Wall Street likes people labeled brilliant. It hides their greed. So firms like Goldman Sachs, JPMorgan Chase and Citigroup shelled out over $100,000 per visit to hear him speak his brilliance. While heading for bankruptcy and taxpayer bailouts (decided in one secret weekend in 2008 by Robert Rubin, Federal Reserve Ben Bernanke and Treasury Secretary Henry Paulson [fresh from the chairmanship of Goldman Sachs]) the shaky bank was receiving, according to Citigroup, brilliant "insight on a broad range of topics including the global and domestic economy." Soon thereafter, Citigroup went belly up into the laps of you the taxpayers.
Clearly, Summers' brilliance did not light a path toward banking prudence and productivity for the economy. But it sure did help Summers' bank accounts. He reaped huge fees from the hedge fund D.E. Shaw, Silicon Valley startups, including equity positions in the Learning Club that charges its debtors interest rates reaching as high as 29 percent.
Summers has cultivated brilliance. He speaks fast and can be bombastic as he exhales his experience with international crises, government, Wall St. and academic life. He is quick with statistics and has a way of making vulnerable, smart persons around him feel inferior. That intimidating style did not work with former Federal Reserve Chairman Paul Volcker, who came to the Obama administration in 2009 with Summers, but as a lesser-titled economic advisor.
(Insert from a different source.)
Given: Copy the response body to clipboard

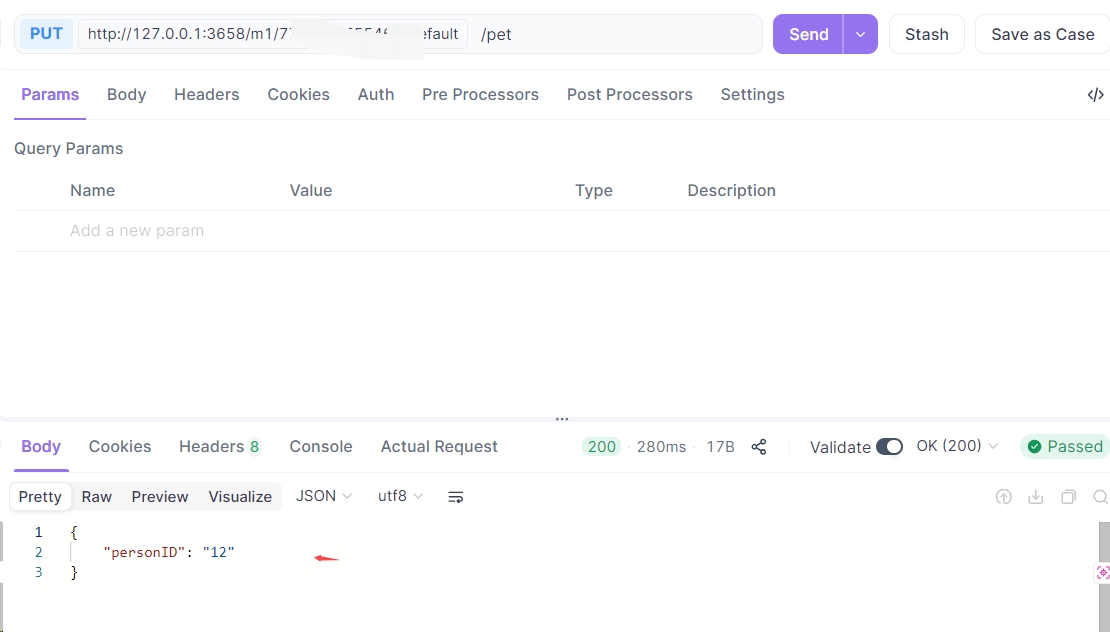Looking at the screenshot, I should click(x=1068, y=497).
So Summers worked the White House to marginalize Volcker who soon left. Later, when Volcker's proposal to develop criteria to slow banking speculation with other people's money started moving through Congress, Summers went ballistic. But his brilliance could not stop it from becoming law.
All the above matters because Larry Summers is one of the two candidates Barack Obama is considering for the Chair of the powerful Federal Reserve when Mr. Bernanke leaves in January. Many articles are being written about the pluses and minuses of Summers and his only competitor, Janet Yellen, the quieter vice-chair of the Federal Reserve who worried about the credit markets in 2007 pushing the U.S. into a recession. She also worries about the government and the Federal Reserve not doing enough about unemployment.
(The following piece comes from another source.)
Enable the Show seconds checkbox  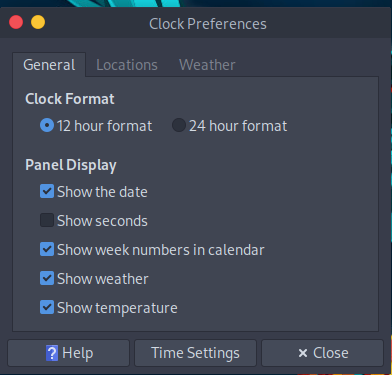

The media commentary, thus far, has heavily focused on the personalities, pronouncements and establishment ties of Summers and Yellen. Who will get along with Obama best? The Federal Reserve is supposed to be defiantly independent of the White House but has become heavily politicized with its massive expansion of powers, including bailouts and printing money, better known as quantitative easing.
Who will best supervise the banks? That goes to the level of the independence of the candidates' character. Author Noam Scheiber (The Escape Artists: How Obama's Team Fumbled the Recovery) who is often admiring of Summers, writes: "My own view is that Summers is too fond of big shots - he's always wanted to be part of the most exclusive club that will have him... In my book, I describe the pleasure he took from attending dinners with top Wall Street executives as a Treasury official in the 1990s."
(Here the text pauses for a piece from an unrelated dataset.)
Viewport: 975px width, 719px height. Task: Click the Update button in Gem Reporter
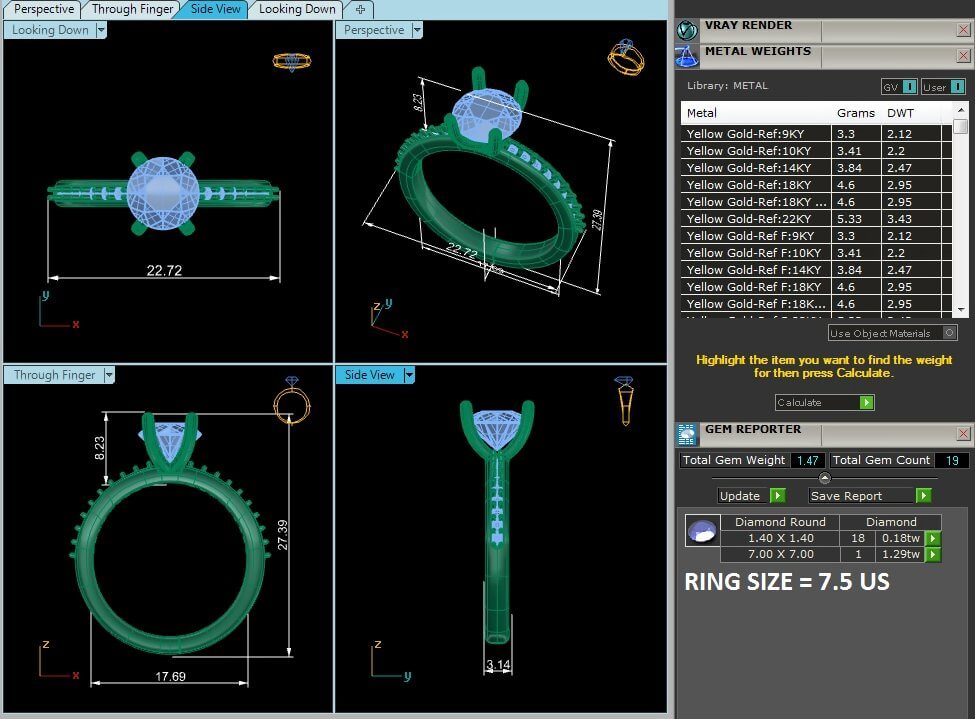click(751, 496)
Such awe of Wall Street -- that has and will butter his bread -- means that he would be more "credible" in the financial markets, though his brilliance may get under the skin of the Federal Reserve Governors who set interest-rate or monetary policy.
Obama's White House circle is pitching for Summers with whom they have worked. Unfortunately, the typical Washington horserace is obscuring the many important policy issues regarding the Federal Reserve.
What will a new Fed Chair do to:
- Establish legal limits to the expanded and legally dubious powers exercised by the Fed?
- Improve the Fed's own increasingly scary financial status?
- Show commitment to enforcement of consumer protection laws?
- Reconcile the Fed's awkward position of pushing banks to be prudent while being funded by banks and governed by bankers through its regional offices?
- Increase accountability by ending its refusal to be audited by Congress?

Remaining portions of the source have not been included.